Higher flu activity compared to previous years is expected this winter based on the tough flu season that the southern hemisphere just experienced, according to the Massachusetts Department of Public Health. Health officials are keeping their eye on how the simultaneous circulation of both COVID-19 and the flu will affect the healthcare system.
“It is difficult to say for certain what we can expect from this year’s flu season,” said Jonathan Latino, the media relations manager at the Boston Public Health Commission. “The concern is the strain that the combination of an influx of severe COVID-19 cases and flu cases could have on Boston’s health care system.”
The Massachusetts public health department determined that the “estimated weekly severity of influenza” had remained “low” in the week of Oct. 2, according to the Public Health Department weekly influenza update.
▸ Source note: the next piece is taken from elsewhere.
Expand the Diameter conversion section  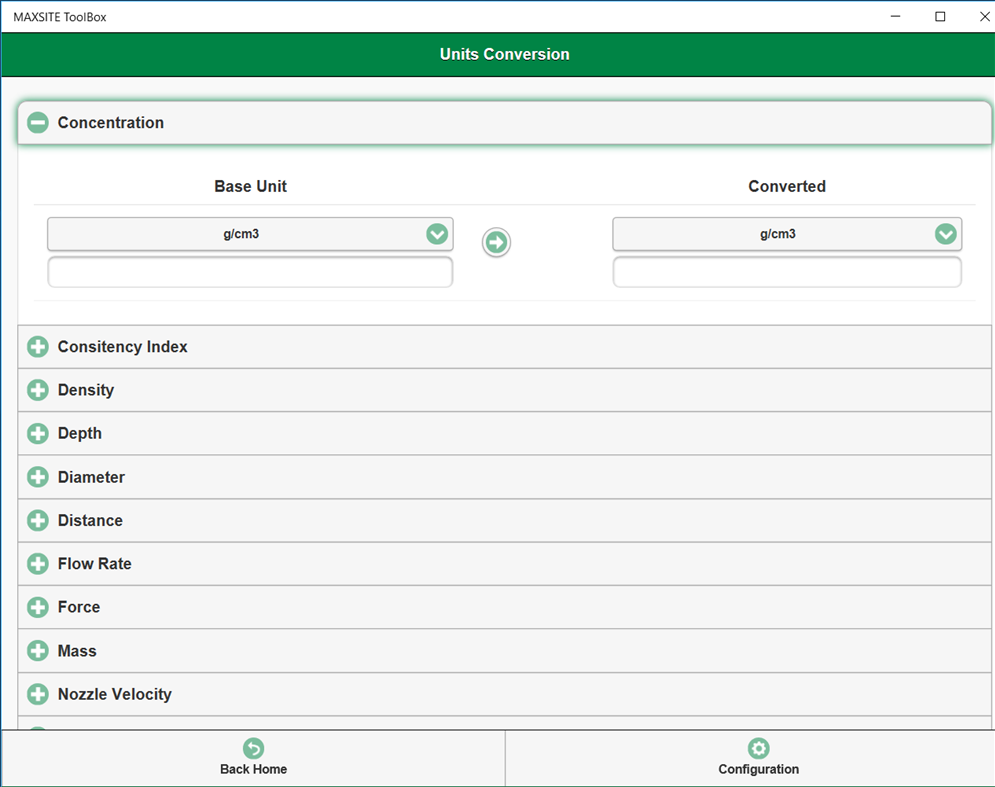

However, influenza-like illness visits in Massachusetts have recorded 1.56%, which is higher than in the same week of the last three years, according to the health department.
The public health department began to release weekly flu reports Oct. 14, as the statewide surveillance reporting of the 2022-2023 flu season started in the first week of October. The weekly report containing the percentages of influenza-like illness activity, influenza-associated hospitalizations and other relevant data will be updated every Friday.
October is an optimal time for flu shots before the flu season reaches its climax in the winter, said the public health department press release. As flu vaccines are highly effective in lowering the chance of getting infected and preventing severe symptoms, according to the BPHC statement, they are especially important for people who are 65 and older, are pregnant, are younger than five and have chronic medical conditions.
“It’s important that everybody over the age of 6 months get a flu vaccine annually, and even more so this year because the lack of infection over the past couple of flu seasons likely means there is less immunity to flu than in prior years,” said Dr. Larry Madoff, medical director of the public health department’s Bureau of Infectious Disease and Laboratory Sciences, in the press release.
Since symptoms of flu and COVID-19 may be similar, people with flu-like symptoms – fever, cough and sore throat – should get tested for both flu and COVID-19, said the public health department press release. Staying home when sick, covering coughs and keeping hands clean can be helpful to prevent the spread of respiratory diseases.
“Both flu and COVID-19 vaccines will be essential for keeping yourself, as well as those closest to you, safe this winter,” the BPHC press release said.
Flu vaccines are available in vaccination clinics at the City Hall, local pharmacies, community health centers and clinics sponsored by one of Boston’s hospitals, the BPHC statement wrote. Boston University students have an additional option to get a flu shot on campus at flu clinics after making an appointment on Patient Connect, beginning Oct. 18.